By Divya Chowdhury and Francesco Canepa
MUMBAI (Reuters) -A weaker euro falling to parity with the U.S. dollar would cushion the impact of any new U.S. tariffs on euro zone growth although it would push up inflation, European Central Bank policymaker Pierre Wunsch told Reuters on Wednesday.
The Belgian central bank governor said in an interview with the Reuters Global Markets Forum that four more ECB rate cuts next year were a “meaningful” scenario, but he was open to taking a different path if inflation and growth data required it.
The ECB cut rates last week on the back of a gloomier outlook and policymakers said the bank’s already lowered projections for growth could prove too optimistic if U.S. President-elect Donald Trump’s incoming administration imposed new tariffs on euro zone imports.
But Wunsch said a lower euro exchange rate against the greenback would help take the edge off of a protectionist turn in U.S. trade policy.
“We’ve already seen the euro depreciating maybe 4 or 5% against the dollar,” he said. “So it would only take the euro to go to parity for a 10% tariff to be essentially compensated.”
On the flipside, a weaker currency would push up inflation by making imports more expensive, Wunsch cautioned.
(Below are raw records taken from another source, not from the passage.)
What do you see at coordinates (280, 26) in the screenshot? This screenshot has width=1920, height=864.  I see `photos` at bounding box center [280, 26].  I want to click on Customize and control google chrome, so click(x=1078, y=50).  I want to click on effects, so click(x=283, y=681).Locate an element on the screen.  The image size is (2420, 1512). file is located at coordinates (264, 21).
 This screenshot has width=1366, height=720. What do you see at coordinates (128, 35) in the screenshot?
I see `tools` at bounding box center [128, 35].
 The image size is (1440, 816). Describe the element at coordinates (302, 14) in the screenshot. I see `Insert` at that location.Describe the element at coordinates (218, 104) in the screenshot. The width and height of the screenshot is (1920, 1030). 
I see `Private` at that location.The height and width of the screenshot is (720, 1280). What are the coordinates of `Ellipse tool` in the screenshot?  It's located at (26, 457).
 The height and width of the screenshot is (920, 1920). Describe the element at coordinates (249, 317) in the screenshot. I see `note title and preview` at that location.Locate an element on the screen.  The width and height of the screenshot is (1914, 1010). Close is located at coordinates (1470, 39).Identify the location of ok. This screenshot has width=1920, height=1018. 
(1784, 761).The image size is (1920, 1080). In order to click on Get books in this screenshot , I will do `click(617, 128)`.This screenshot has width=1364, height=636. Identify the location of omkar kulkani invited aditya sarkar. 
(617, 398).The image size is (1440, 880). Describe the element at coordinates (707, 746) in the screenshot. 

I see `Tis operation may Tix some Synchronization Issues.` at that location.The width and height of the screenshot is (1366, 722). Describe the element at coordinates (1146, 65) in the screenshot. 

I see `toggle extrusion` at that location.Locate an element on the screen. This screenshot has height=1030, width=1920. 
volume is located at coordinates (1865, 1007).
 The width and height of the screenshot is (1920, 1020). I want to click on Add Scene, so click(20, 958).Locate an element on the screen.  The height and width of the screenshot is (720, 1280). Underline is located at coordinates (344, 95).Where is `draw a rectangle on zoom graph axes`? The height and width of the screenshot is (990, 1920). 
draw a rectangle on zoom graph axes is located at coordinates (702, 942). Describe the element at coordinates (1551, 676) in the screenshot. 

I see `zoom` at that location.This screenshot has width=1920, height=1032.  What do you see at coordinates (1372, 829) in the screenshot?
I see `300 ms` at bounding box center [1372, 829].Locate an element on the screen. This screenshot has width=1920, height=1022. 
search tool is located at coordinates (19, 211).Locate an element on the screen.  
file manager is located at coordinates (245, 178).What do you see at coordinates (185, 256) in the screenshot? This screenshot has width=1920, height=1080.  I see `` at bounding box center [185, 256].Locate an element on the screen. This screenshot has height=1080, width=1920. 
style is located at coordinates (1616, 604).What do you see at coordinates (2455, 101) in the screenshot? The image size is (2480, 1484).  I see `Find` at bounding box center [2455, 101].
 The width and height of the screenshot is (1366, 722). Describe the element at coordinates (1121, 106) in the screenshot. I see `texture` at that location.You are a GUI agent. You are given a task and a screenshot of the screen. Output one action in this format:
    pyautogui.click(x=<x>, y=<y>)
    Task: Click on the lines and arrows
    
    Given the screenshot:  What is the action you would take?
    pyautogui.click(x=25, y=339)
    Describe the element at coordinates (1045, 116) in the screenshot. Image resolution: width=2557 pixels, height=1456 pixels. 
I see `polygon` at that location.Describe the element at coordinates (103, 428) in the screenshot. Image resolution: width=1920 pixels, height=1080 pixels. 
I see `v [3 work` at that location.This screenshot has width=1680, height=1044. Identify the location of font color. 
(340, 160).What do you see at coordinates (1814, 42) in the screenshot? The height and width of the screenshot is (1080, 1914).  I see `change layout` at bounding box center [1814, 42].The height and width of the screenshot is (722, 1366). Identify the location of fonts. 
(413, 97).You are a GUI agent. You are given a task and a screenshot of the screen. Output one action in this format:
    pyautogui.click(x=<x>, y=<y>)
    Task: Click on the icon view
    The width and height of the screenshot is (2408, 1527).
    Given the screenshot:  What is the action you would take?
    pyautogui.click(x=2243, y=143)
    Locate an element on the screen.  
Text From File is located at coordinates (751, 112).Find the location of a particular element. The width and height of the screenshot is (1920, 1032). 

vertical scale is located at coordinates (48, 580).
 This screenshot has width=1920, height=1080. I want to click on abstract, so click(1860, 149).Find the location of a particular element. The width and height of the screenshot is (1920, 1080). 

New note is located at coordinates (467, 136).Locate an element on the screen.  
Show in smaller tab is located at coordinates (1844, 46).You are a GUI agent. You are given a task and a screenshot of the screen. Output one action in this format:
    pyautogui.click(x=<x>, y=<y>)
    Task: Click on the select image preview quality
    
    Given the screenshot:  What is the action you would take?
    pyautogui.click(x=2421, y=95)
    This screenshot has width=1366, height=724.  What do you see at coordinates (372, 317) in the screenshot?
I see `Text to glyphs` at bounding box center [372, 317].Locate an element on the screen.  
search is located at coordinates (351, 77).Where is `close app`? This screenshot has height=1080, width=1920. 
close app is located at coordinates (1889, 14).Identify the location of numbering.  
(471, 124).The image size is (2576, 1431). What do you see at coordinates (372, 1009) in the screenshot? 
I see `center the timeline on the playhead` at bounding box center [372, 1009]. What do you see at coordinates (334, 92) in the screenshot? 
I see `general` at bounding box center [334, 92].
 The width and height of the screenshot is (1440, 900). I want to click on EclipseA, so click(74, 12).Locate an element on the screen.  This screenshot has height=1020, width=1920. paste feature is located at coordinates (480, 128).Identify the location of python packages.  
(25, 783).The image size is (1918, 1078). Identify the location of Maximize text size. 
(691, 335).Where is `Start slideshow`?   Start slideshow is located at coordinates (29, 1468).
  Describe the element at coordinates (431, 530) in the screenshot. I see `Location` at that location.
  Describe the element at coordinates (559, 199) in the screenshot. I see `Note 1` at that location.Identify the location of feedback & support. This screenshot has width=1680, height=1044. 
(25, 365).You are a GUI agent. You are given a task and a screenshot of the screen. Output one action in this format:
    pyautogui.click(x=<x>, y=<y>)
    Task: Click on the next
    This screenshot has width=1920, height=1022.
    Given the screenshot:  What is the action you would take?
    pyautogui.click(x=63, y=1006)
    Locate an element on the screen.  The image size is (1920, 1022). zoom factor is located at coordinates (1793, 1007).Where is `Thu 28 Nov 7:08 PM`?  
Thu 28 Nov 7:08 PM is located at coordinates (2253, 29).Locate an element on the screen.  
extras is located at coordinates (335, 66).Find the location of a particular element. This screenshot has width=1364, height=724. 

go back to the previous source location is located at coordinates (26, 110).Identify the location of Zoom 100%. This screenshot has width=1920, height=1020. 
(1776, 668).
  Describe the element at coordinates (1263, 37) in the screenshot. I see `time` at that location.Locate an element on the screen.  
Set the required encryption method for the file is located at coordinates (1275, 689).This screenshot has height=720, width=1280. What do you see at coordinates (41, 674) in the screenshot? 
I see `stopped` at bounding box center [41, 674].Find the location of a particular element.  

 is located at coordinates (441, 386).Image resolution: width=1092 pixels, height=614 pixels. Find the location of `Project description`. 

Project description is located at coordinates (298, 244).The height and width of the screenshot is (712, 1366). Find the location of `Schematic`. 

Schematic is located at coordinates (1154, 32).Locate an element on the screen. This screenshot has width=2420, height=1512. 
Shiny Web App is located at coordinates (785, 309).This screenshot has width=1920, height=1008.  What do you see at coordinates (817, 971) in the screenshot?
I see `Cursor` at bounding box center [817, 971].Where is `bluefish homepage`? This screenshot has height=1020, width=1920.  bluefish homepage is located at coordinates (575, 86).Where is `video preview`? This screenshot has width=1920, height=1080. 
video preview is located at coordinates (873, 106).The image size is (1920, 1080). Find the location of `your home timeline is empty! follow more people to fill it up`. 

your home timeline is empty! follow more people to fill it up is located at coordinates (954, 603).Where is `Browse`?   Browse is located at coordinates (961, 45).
The Belgian governor, in the past seen as a hawk who favoured higher rates, said he expected the ECB’s policy rate, currently at 3%, to fall by another percentage point if the ECB’s projections for inflation to settle at its 2% target materialise.
“I guess we will land at somewhere around rates of 2% on the basis of our forecast,” he said.
He added that market bets on four more ECB rate cuts worth 25 basis points each in the next four meetings were broadly in line with the central bank’s thinking.
“I am comfortable with it as a scenario that I find meaningful,” he said. “It’s relatively aligned to ours. But that’s give or take.”